Then there’s the whole conscious mind/unconscious mind/subconscious mind thing – if David isn’t present in his slumbering body in any perceivable way, does that mean there’s another, deeper part of his mind, or has he escaped to another undetectable plane?
A new piece of real world information also casts some intriguing light on David’s friend Lenny (Aubrey Plaza) and the possibility that David may have tampered with his own mind – taking the concept of repressed memories onto a whole new level of weirdness (key hint: a dog named King).
While there’s a couple of sequences that feature action (Kerry’s fight sequence outside Dr. Poole’s home; an action sequence inside it), Legion steadfastly remains a series about ideas, thoughts and memories – and the tricks they can play on each other – as well as the connections made between people, regardless of their race, gender or age.

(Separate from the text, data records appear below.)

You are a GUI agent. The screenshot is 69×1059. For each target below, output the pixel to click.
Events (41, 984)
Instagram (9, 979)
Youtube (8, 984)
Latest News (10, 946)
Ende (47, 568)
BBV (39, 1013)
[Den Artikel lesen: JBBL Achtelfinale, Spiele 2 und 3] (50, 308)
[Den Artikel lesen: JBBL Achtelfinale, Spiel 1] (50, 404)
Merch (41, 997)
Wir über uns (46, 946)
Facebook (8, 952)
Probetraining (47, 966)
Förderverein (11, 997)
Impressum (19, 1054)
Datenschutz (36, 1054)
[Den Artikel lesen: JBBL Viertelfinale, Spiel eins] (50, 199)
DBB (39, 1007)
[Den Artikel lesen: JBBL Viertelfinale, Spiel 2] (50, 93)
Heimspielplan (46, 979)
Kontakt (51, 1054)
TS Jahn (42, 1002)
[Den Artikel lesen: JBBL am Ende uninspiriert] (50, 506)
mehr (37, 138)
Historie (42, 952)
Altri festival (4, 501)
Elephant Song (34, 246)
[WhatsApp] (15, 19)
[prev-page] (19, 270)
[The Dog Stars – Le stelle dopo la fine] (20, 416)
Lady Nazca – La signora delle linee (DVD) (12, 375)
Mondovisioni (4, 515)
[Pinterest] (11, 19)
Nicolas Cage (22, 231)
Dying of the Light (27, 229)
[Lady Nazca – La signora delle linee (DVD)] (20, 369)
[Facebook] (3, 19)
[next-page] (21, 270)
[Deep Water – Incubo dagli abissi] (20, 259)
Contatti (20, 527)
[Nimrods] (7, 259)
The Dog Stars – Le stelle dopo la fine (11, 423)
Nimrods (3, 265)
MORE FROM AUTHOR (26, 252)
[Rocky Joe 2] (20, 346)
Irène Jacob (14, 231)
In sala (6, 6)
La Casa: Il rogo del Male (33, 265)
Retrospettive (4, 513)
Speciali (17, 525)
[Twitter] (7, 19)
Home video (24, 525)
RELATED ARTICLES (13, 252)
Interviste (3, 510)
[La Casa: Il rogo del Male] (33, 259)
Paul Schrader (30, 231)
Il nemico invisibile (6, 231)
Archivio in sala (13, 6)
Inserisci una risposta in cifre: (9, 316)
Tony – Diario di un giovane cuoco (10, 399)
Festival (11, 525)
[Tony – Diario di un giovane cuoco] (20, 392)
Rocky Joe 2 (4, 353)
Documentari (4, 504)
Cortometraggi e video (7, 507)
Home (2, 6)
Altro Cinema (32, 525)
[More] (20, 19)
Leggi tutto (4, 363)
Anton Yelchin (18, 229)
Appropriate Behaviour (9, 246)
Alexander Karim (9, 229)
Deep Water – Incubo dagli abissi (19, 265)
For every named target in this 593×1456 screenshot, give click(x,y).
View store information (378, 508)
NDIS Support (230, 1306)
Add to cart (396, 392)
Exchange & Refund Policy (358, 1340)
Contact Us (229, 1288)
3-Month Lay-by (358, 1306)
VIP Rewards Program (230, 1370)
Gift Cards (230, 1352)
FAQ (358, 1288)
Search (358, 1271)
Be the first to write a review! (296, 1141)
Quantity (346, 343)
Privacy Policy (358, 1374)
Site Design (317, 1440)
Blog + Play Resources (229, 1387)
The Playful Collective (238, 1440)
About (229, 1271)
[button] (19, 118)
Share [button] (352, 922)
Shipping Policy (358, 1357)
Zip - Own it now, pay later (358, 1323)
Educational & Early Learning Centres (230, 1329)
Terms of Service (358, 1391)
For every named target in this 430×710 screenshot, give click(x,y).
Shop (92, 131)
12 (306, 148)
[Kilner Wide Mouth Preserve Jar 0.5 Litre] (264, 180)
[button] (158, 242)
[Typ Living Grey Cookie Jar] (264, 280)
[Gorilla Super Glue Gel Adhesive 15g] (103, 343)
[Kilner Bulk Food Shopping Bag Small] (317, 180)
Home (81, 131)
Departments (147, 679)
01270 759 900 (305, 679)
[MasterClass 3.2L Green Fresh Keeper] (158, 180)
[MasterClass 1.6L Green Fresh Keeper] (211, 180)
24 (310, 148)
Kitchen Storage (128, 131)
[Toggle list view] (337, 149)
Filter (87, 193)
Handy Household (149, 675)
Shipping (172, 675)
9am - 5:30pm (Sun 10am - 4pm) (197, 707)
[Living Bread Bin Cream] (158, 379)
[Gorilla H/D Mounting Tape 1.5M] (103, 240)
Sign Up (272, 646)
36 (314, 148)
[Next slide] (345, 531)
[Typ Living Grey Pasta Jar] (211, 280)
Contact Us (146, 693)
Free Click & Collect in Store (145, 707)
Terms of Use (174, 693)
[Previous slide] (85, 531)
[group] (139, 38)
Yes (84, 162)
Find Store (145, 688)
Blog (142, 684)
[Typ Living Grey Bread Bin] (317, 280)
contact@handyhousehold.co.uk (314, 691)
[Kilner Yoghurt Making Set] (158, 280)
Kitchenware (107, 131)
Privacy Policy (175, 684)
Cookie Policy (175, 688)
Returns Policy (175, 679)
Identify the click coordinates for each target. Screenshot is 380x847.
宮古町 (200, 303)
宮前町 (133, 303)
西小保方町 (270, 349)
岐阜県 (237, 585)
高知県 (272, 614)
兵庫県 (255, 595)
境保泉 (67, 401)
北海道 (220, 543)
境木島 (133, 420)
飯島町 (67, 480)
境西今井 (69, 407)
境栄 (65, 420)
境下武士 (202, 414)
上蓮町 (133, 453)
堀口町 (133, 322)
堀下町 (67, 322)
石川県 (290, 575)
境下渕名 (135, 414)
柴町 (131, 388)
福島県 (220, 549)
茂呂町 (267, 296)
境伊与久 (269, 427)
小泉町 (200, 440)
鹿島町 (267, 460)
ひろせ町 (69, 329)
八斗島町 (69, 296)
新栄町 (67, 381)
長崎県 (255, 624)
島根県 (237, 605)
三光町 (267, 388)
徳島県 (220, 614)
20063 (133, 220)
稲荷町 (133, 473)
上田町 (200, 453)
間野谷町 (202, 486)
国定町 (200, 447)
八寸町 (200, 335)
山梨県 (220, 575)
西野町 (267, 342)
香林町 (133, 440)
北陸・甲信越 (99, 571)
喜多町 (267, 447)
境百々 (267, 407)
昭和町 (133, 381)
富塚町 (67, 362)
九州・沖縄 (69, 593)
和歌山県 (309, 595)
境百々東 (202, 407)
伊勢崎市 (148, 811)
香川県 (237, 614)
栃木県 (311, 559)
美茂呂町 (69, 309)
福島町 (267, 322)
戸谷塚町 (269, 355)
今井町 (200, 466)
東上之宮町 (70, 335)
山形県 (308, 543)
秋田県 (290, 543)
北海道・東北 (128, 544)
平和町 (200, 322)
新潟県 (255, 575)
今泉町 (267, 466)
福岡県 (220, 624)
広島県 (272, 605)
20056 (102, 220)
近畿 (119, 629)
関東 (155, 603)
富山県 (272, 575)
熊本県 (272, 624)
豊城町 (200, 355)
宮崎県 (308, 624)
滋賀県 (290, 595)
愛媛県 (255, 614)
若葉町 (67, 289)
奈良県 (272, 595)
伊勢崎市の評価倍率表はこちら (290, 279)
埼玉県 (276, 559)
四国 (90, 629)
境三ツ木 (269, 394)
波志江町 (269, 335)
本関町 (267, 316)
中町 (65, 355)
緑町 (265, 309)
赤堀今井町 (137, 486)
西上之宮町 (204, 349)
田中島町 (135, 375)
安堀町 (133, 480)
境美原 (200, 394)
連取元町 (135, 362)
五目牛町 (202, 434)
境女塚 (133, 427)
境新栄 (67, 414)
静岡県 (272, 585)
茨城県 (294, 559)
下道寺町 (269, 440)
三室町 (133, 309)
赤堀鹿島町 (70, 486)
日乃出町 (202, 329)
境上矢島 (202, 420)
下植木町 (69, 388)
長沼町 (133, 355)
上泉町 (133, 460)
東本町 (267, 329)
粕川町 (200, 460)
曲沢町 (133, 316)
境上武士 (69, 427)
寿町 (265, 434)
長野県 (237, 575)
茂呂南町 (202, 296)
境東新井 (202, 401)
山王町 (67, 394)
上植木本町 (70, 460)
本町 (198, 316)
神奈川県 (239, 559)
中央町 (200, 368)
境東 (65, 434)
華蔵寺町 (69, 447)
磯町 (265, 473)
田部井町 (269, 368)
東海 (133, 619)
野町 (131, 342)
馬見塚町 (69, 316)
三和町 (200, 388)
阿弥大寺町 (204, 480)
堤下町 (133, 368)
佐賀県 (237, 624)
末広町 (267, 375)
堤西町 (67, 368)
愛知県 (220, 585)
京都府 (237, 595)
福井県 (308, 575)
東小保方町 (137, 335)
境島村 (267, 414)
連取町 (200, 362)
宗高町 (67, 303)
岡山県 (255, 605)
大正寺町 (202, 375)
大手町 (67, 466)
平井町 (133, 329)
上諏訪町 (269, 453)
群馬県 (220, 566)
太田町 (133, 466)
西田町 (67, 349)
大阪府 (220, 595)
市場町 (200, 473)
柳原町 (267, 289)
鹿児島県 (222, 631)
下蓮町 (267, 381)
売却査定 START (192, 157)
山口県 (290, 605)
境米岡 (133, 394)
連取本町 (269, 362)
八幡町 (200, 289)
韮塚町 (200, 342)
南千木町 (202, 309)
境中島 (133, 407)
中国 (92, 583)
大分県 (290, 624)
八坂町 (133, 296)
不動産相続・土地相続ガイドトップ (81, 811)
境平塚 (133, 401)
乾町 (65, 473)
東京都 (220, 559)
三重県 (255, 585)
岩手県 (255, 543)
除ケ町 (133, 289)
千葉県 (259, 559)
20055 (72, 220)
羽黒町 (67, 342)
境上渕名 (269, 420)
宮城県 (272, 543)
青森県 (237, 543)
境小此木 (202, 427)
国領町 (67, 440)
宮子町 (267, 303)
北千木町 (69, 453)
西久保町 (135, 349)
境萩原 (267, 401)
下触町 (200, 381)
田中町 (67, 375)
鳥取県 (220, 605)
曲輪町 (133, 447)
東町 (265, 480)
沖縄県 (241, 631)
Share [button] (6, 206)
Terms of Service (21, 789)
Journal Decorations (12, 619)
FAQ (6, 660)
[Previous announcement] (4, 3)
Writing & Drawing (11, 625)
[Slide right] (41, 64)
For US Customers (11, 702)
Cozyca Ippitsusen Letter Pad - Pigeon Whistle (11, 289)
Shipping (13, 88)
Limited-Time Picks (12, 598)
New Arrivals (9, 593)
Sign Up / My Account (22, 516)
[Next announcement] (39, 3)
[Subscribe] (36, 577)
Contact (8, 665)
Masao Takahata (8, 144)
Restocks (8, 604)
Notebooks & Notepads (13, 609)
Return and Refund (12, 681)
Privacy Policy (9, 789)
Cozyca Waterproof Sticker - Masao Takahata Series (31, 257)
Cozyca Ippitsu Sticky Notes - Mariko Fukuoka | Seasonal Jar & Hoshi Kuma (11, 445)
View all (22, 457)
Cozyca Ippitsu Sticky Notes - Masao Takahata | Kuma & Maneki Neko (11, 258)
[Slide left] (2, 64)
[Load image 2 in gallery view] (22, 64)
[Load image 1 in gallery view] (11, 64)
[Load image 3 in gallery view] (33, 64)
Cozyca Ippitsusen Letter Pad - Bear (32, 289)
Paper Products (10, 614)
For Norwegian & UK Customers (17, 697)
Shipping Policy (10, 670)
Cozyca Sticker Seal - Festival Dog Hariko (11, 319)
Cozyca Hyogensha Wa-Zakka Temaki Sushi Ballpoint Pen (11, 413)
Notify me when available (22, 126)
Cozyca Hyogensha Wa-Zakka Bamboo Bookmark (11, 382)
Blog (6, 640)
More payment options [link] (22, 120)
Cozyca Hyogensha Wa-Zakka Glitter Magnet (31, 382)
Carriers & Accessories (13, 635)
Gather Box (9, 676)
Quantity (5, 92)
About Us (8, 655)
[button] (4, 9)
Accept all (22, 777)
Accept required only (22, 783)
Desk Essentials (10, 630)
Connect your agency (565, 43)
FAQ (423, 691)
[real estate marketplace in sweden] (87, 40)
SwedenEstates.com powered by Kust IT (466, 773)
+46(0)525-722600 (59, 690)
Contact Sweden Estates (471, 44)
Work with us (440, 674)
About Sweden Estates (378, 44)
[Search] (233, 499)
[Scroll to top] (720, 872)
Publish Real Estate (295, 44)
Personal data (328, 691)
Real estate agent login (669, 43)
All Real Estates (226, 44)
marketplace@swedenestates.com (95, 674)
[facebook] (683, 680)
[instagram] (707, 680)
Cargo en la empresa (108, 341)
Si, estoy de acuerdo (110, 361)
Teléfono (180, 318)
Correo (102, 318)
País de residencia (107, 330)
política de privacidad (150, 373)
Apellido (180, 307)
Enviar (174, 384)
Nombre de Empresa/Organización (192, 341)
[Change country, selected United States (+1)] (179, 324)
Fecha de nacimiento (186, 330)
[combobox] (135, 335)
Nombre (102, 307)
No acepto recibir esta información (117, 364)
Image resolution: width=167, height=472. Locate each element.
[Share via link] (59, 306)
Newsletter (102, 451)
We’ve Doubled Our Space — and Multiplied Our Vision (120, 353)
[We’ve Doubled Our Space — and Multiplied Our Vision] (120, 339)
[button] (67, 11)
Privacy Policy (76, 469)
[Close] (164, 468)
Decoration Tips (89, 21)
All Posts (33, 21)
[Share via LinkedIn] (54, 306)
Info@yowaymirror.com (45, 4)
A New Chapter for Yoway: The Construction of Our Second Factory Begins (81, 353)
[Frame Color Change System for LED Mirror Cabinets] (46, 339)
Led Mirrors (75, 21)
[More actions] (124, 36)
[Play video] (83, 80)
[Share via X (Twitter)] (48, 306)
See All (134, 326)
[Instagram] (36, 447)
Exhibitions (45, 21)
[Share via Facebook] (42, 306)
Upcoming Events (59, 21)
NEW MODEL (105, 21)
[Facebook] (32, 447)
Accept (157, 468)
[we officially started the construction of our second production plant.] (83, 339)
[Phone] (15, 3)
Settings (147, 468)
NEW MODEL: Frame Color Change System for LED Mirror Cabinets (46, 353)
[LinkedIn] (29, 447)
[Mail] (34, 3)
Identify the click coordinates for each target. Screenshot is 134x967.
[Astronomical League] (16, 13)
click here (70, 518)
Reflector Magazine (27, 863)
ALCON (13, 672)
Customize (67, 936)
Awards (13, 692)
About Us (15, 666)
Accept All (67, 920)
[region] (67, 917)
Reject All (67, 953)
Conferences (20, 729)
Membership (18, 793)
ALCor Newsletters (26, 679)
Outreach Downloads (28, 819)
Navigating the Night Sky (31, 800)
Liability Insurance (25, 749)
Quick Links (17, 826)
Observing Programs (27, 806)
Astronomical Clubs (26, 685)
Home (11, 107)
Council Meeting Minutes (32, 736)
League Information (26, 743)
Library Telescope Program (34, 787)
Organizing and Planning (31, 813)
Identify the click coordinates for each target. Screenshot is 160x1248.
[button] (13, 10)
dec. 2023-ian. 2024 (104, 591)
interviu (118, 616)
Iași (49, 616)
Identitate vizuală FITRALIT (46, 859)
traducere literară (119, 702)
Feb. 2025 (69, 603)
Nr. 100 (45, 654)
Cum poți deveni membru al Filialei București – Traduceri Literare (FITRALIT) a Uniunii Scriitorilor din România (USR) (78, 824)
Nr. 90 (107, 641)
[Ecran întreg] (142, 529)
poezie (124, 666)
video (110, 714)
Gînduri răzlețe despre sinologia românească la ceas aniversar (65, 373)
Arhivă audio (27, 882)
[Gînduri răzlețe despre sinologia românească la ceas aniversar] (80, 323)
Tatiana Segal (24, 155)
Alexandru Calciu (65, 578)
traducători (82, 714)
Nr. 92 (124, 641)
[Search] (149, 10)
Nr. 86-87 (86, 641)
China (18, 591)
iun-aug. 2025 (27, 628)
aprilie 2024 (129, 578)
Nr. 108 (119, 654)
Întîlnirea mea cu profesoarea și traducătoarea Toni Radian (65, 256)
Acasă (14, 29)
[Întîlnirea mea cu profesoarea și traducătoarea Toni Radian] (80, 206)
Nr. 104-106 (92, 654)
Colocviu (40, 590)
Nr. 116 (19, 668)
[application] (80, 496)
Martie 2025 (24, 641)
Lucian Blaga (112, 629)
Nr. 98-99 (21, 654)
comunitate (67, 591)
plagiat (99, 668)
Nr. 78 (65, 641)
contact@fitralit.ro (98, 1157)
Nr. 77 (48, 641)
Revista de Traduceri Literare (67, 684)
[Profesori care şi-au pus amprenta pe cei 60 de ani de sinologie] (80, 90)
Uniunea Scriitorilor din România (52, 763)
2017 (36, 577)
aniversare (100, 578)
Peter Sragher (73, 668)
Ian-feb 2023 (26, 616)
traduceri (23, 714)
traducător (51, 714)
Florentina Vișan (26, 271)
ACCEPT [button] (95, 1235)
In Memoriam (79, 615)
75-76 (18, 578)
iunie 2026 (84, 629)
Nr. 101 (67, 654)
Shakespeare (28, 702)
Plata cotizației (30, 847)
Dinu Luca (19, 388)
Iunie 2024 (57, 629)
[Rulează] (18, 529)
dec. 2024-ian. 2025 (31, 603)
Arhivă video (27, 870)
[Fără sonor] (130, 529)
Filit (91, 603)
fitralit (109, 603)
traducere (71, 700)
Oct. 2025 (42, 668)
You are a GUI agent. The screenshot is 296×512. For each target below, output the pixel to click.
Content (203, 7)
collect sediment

Even as the overall story progresses in a linear manner, the side trips and excursions into the past hold as much weight as anything happening in the present in the real world – or any other.
Chapter 4 is possibly the most fun you can have watching a comic book-related show without actually doing the good acid. Each of the worlds I depicts has a unique feel and, on top of that (and within the universe of the show) feels completely real and really complete.
Chapter 4 is compelling evidence e that Legion is one of the best shows on TV right now.